--- Source data ---

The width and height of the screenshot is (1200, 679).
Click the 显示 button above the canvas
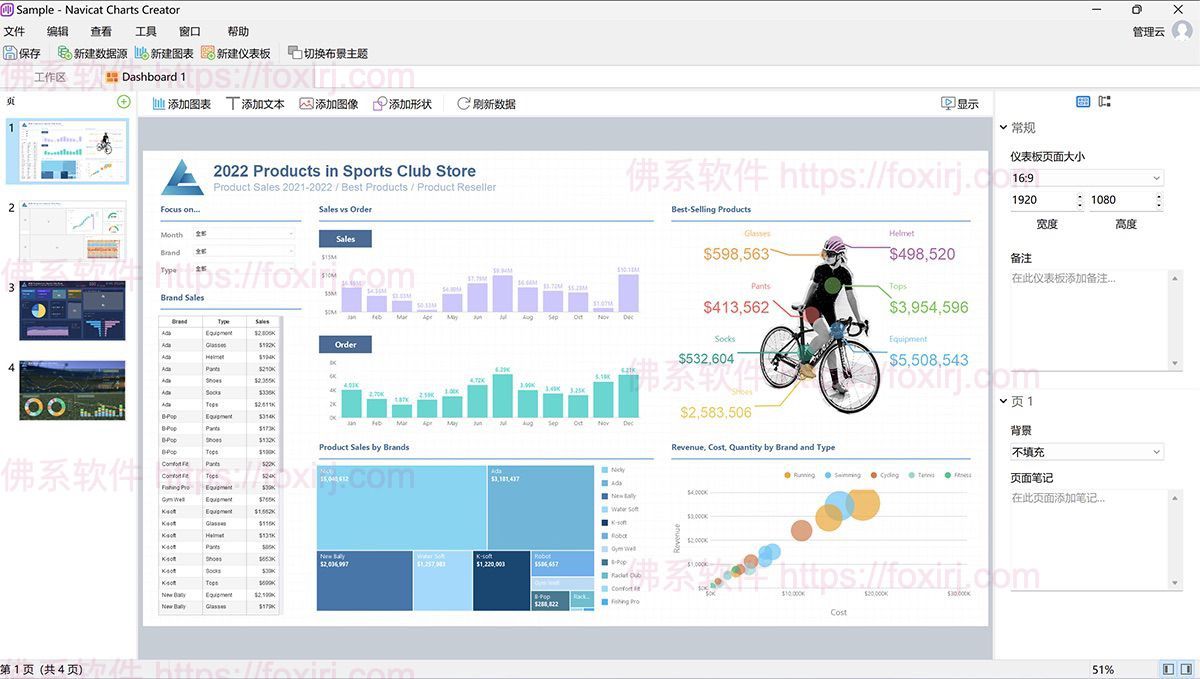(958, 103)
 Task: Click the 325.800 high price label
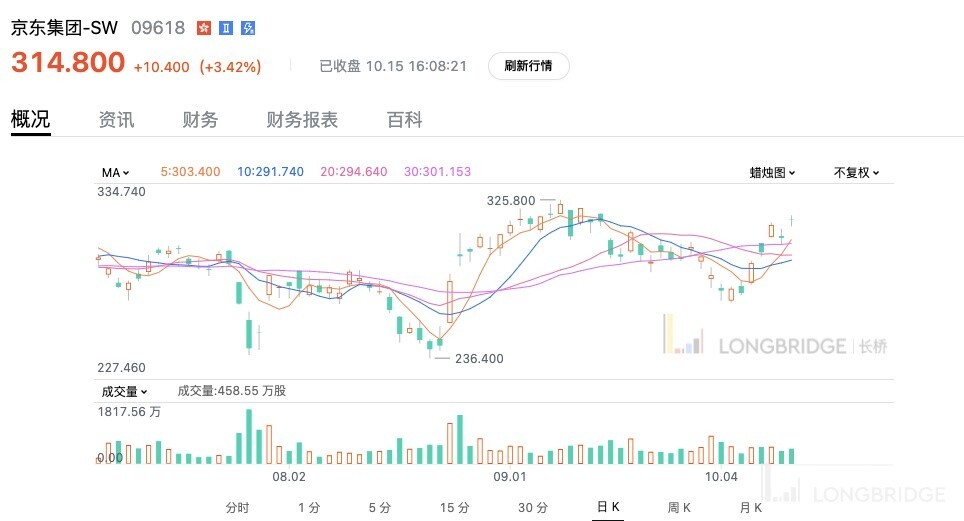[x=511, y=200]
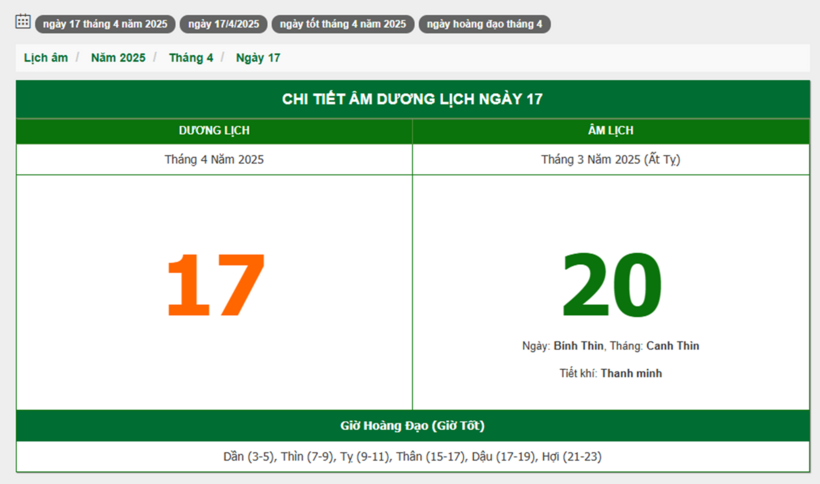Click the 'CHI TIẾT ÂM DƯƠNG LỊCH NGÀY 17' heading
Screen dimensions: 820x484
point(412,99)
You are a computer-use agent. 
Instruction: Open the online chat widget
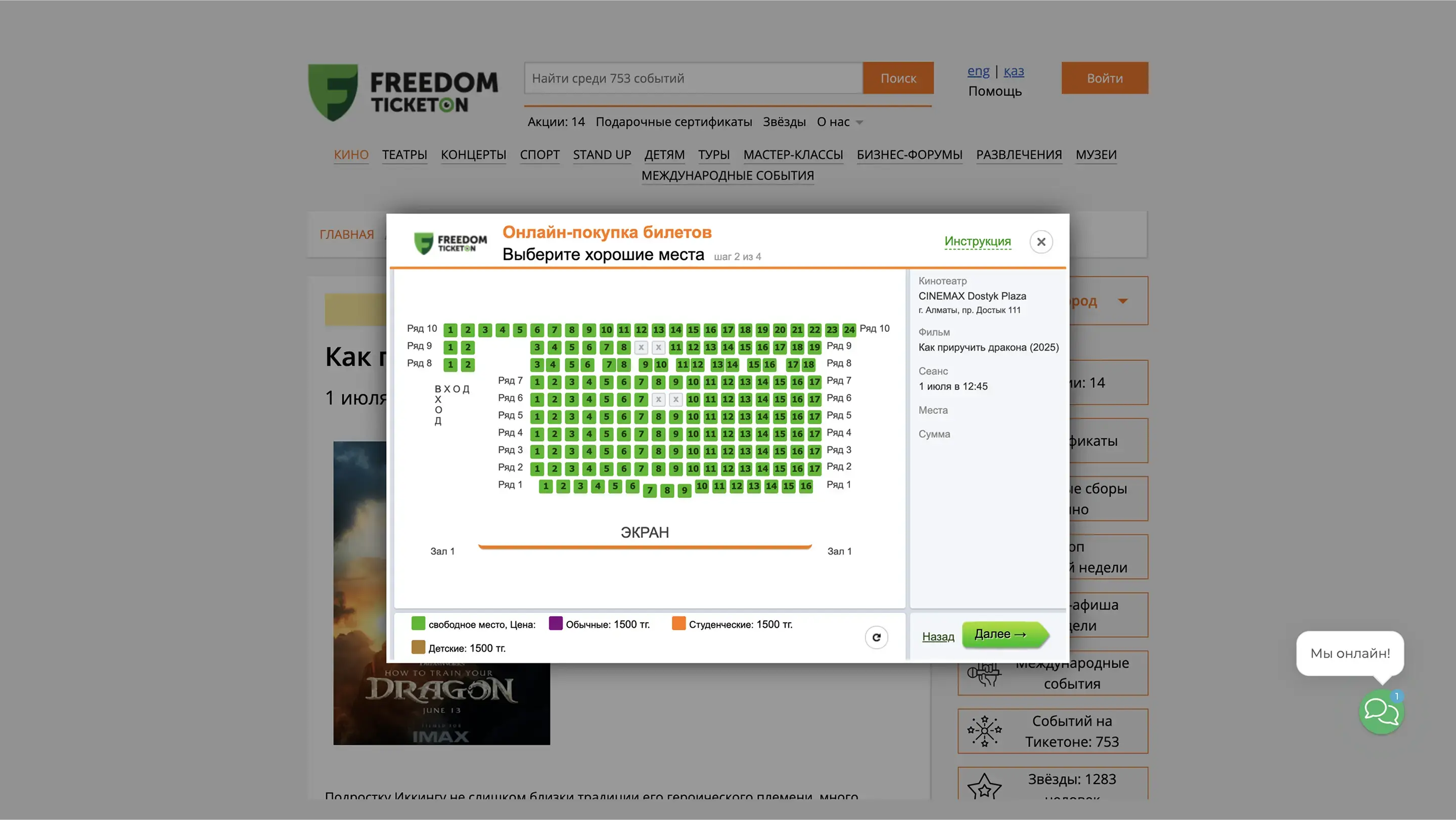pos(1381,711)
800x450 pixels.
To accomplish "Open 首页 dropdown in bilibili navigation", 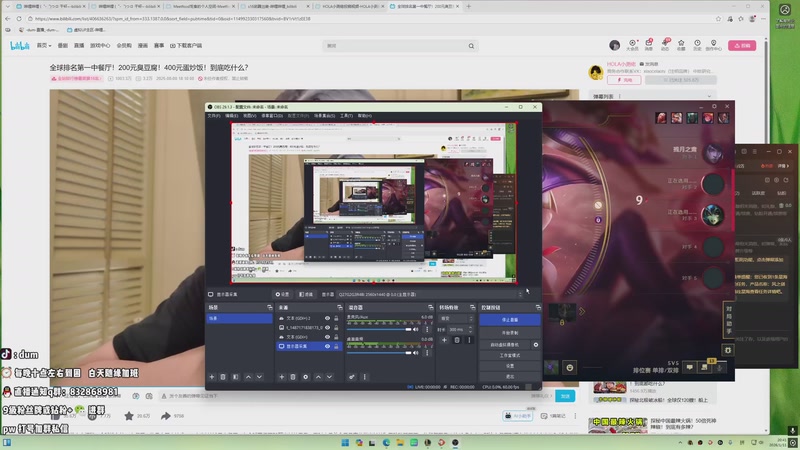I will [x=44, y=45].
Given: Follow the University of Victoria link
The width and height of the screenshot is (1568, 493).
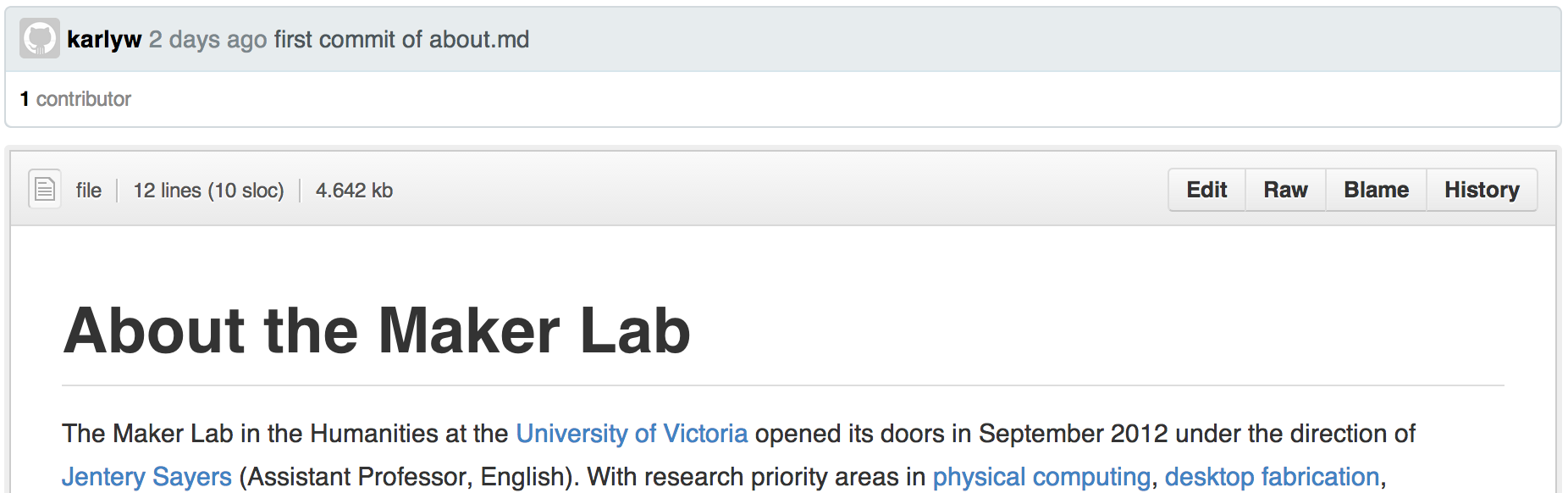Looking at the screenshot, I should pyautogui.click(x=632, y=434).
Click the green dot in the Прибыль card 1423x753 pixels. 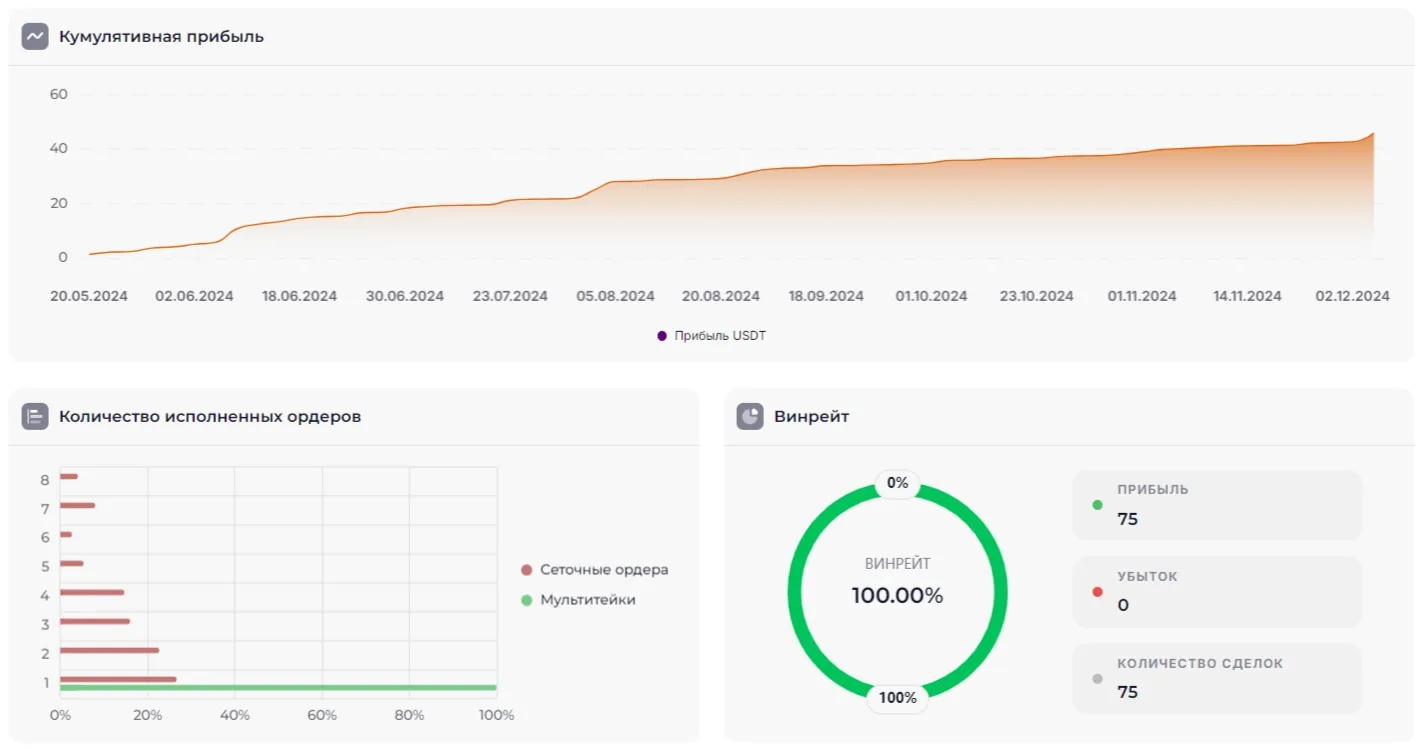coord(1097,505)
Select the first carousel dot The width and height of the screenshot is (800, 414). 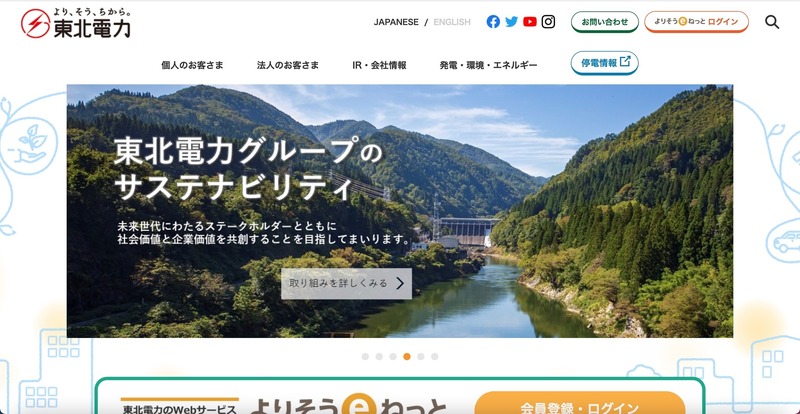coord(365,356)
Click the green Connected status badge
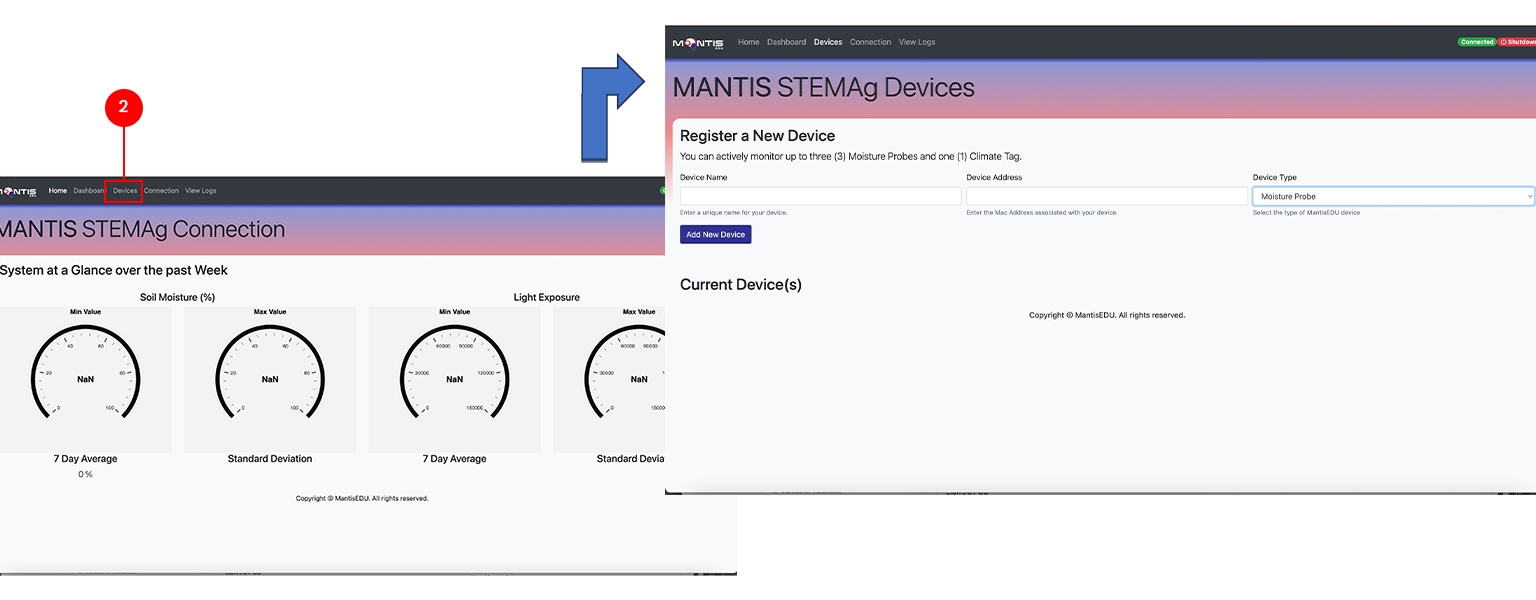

---

- **How to complete this task**
Begin at the first line of the records and please reproduce every line exactly through the one containing "You are a computer-use agent.", leaving all pictures out.

- **Problem solution**
The width and height of the screenshot is (1200, 679).
Click the 显示 button above the canvas
(958, 103)
 Task: Click the 325.800 high price label
[x=511, y=200]
Click the 'CHI TIẾT ÂM DƯƠNG LỊCH NGÀY 17' heading
Screen dimensions: 820x484
point(412,99)
You are a computer-use agent. 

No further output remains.